EXERCISE REQUIREMENTS:
What is needed is an exact copy of the line that contains "Task: Minimize the DRAM Calculator window" and of all later lines to the end of the records below, with no other lines.

PROVIDED MATERIAL:
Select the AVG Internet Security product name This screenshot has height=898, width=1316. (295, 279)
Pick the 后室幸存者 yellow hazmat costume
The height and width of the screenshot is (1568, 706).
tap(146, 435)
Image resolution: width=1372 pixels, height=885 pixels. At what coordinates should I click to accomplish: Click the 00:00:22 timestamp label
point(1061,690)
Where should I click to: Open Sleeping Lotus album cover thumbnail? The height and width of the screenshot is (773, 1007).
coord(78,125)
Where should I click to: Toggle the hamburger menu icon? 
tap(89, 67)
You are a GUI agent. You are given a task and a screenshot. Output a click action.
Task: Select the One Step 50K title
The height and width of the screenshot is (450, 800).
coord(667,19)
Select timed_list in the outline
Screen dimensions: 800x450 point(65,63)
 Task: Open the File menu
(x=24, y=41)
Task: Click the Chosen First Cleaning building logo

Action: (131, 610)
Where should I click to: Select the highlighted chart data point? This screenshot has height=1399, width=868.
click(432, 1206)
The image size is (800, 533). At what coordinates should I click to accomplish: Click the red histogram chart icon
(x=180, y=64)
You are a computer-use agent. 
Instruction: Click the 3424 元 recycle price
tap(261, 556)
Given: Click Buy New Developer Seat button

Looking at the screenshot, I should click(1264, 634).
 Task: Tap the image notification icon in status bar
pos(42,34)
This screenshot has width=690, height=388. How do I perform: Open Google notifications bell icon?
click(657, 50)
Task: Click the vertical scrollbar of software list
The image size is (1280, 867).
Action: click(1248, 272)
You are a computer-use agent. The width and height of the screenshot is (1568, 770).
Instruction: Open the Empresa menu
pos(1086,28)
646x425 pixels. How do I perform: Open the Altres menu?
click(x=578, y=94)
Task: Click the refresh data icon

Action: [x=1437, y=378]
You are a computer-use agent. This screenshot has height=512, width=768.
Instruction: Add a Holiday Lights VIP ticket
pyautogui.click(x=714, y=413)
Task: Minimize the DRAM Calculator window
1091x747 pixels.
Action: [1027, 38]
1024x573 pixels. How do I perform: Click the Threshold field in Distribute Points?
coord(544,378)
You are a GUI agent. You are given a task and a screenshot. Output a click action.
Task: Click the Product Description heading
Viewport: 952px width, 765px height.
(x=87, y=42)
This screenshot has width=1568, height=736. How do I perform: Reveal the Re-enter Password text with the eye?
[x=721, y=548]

PROBLEM SOLUTION:
Task: Minimize the DRAM Calculator window
1091x747 pixels.
Action: [1027, 38]
1024x573 pixels. How do I perform: Click the Threshold field in Distribute Points?
coord(544,378)
You are a GUI agent. You are given a task and a screenshot. Output a click action.
Task: Click the Product Description heading
Viewport: 952px width, 765px height.
(x=87, y=42)
This screenshot has width=1568, height=736. How do I perform: Reveal the Re-enter Password text with the eye?
[x=721, y=548]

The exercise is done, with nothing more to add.